++++ Selected extract

Overwhelming The Underwhelmed

-On every first date I go on, I try to work a few very important questions casually into the conversation: 1) Have you ever cut a man’s dick off? 2) Was your uncle cremated and do you keep his remains in a milk jug in the refrigerator? And 3) Have you ever contemplated chopping a man’s wiener off? If she answers those three questions satisfactory then I’ll probably arrange to see her again.

-Sexy dorky people shall now be referred to as “storky”.

-Life certainly is a highway, but unfortunately I know a few people that just can’t seem to leave their driveway.

-Ordering sushi at a restaurant instead of cooked meat is like wanting a gallon of milk and having to buy a cow at a grocery store. Just hang on to that shit until it’s ready for me to consume.

++++++++

## [Given request 1]
Write out the part of "Overwhelming The Underwhelmed" starting at "Overwhelming The Underwhelmed" and ending at "me to consume.", word for word.
## [Given request 2]
In "Overwhelming The Underwhelmed," what term should sexy dorky people now be called?
## [Given request 3]
Please pick up the "Overwhelming The Underwhelmed" list of quips after its last entry and add to it.

++++ Dataset

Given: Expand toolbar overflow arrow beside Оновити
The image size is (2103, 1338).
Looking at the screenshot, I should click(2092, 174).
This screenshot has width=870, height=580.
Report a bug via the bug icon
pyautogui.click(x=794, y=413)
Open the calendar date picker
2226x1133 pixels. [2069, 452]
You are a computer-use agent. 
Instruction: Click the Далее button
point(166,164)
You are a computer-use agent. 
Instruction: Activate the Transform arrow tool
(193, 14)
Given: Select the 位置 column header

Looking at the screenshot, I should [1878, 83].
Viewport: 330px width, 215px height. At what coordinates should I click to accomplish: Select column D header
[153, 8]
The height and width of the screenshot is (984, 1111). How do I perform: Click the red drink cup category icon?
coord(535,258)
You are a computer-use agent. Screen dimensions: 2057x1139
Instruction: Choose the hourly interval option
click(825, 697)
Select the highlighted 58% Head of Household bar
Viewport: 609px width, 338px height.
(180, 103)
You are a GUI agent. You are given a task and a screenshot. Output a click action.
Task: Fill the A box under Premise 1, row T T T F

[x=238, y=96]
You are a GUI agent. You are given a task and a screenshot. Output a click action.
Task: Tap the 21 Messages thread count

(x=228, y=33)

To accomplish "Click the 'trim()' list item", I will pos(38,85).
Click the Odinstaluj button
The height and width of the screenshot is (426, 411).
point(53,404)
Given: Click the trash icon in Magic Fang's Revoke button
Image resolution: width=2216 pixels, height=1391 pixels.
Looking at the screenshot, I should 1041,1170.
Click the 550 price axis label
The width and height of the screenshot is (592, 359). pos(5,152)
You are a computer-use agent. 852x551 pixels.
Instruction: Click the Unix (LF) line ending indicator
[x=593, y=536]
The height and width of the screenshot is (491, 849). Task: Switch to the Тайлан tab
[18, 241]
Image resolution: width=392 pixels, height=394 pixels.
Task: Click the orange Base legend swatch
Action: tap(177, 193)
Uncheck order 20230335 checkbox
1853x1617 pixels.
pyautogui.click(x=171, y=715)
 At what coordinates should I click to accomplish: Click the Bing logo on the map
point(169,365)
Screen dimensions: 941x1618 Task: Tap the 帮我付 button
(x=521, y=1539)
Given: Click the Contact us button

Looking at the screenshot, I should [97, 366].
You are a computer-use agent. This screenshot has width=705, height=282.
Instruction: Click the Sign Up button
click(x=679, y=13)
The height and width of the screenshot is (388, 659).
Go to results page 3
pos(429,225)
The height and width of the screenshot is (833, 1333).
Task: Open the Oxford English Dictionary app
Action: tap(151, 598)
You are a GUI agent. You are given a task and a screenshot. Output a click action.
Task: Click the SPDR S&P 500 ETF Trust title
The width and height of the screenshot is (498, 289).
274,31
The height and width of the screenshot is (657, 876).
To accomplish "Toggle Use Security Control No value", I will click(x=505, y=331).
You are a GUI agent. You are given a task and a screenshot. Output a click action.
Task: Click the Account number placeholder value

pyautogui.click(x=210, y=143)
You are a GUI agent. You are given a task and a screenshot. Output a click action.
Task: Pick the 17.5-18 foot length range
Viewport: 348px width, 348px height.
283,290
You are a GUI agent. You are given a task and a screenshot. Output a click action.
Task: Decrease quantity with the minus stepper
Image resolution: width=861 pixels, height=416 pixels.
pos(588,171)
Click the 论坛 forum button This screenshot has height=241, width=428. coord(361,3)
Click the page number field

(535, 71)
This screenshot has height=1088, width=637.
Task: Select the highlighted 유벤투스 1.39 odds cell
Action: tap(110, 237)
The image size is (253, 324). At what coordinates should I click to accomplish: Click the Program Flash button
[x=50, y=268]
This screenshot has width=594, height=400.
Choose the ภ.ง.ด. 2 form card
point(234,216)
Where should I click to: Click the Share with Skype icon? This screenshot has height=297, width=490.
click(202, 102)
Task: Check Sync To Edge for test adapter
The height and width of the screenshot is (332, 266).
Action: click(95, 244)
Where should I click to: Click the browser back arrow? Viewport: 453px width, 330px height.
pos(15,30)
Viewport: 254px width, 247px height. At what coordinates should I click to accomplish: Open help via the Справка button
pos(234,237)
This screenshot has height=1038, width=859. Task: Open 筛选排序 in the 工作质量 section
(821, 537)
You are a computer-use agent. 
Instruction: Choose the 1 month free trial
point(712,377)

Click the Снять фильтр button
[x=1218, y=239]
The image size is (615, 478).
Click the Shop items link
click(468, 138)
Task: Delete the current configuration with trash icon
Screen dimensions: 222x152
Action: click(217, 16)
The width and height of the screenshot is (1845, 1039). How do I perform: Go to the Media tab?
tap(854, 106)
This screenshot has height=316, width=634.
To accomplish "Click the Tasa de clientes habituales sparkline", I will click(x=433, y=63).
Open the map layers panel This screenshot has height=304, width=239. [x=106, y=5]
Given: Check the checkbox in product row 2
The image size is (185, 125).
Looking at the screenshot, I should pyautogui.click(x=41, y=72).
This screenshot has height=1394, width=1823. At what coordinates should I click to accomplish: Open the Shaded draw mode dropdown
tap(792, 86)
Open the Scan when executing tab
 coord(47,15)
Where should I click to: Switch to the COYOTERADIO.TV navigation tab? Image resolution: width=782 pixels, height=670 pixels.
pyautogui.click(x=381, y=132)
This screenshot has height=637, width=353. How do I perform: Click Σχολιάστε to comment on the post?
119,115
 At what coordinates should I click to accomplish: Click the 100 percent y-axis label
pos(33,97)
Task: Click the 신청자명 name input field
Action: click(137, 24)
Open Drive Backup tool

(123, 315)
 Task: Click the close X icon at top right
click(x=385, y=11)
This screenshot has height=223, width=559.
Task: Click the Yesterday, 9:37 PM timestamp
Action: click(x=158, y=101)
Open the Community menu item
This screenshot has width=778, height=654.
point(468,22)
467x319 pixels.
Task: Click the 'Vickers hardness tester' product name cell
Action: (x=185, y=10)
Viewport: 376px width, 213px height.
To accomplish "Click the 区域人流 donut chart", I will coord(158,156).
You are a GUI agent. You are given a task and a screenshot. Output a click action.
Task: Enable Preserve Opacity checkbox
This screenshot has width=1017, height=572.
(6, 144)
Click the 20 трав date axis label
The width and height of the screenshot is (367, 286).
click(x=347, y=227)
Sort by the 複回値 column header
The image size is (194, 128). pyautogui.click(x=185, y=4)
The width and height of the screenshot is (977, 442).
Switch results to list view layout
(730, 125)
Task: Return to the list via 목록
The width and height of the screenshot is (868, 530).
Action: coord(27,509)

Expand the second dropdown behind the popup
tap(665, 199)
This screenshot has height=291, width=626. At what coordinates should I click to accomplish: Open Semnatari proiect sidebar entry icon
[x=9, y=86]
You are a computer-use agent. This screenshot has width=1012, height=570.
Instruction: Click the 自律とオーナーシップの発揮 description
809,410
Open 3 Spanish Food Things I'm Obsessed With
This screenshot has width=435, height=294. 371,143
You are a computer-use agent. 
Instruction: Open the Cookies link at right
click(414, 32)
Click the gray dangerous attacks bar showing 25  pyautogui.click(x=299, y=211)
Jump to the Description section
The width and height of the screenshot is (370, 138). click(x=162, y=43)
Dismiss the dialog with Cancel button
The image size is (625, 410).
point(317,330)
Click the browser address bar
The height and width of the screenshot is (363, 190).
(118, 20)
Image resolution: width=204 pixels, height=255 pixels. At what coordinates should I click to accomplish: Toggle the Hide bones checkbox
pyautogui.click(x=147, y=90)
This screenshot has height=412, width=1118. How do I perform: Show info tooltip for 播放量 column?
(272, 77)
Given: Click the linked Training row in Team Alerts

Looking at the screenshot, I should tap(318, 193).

++++++++

## [Exercise response 1]
Overwhelming The Underwhelmed

-On every first date I go on, I try to work a few very important questions casually into the conversation: 1) Have you ever cut a man’s dick off? 2) Was your uncle cremated and do you keep his remains in a milk jug in the refrigerator? And 3) Have you ever contemplated chopping a man’s wiener off? If she answers those three questions satisfactory then I’ll probably arrange to see her again.

-Sexy dorky people shall now be referred to as “storky”.

-Life certainly is a highway, but unfortunately I know a few people that just can’t seem to leave their driveway.

-Ordering sushi at a restaurant instead of cooked meat is like wanting a gallon of milk and having to buy a cow at a grocery store. Just hang on to that shit until it’s ready for me to consume.

## [Exercise response 2]
"Storky."

## [Exercise response 3]
-I came up with some new dance moves last night. It’s kind of hard to describe, but I’d relate it to how a person would look if an alien suddenly burst from their sternum and then did a little jazz hands at the end.

-You a name that would really suck to have? Dickface Cockbag III.

-Have you ever tried to teach a zombie some table manners? It’s really hard to get it through their head that they shouldn’t play with their food and that they ought to use some napkins and not be such messy eaters. Not to mention that the entire time you’re trying to teach them they’re trying to disembowel you and wear your face as a hat.

-There are several types of deaths in movies that you just can’t ever take seriously and they always have at least a little bit of comic value. One death that comes to mind in particular is anyone being killed by a harpoon gun that isn’t underwater or dressed in scuba gear.

-It doesn’t matter that you lost, what matters is what you learned from your failures. For example, now you know exactly how not to win a $5,000 grand prize. That might be useful.

-Pro Tip: You mop floors by holding onto the dry end.

-My love life can be summed up in one simple equation: Me = Life – Love

-My creativity knows no bounds. Nor does it recognize any laws, moral boundaries, personal standards, or social norms.

Amazing v. Mundane

Mundane: Having your pants fall down.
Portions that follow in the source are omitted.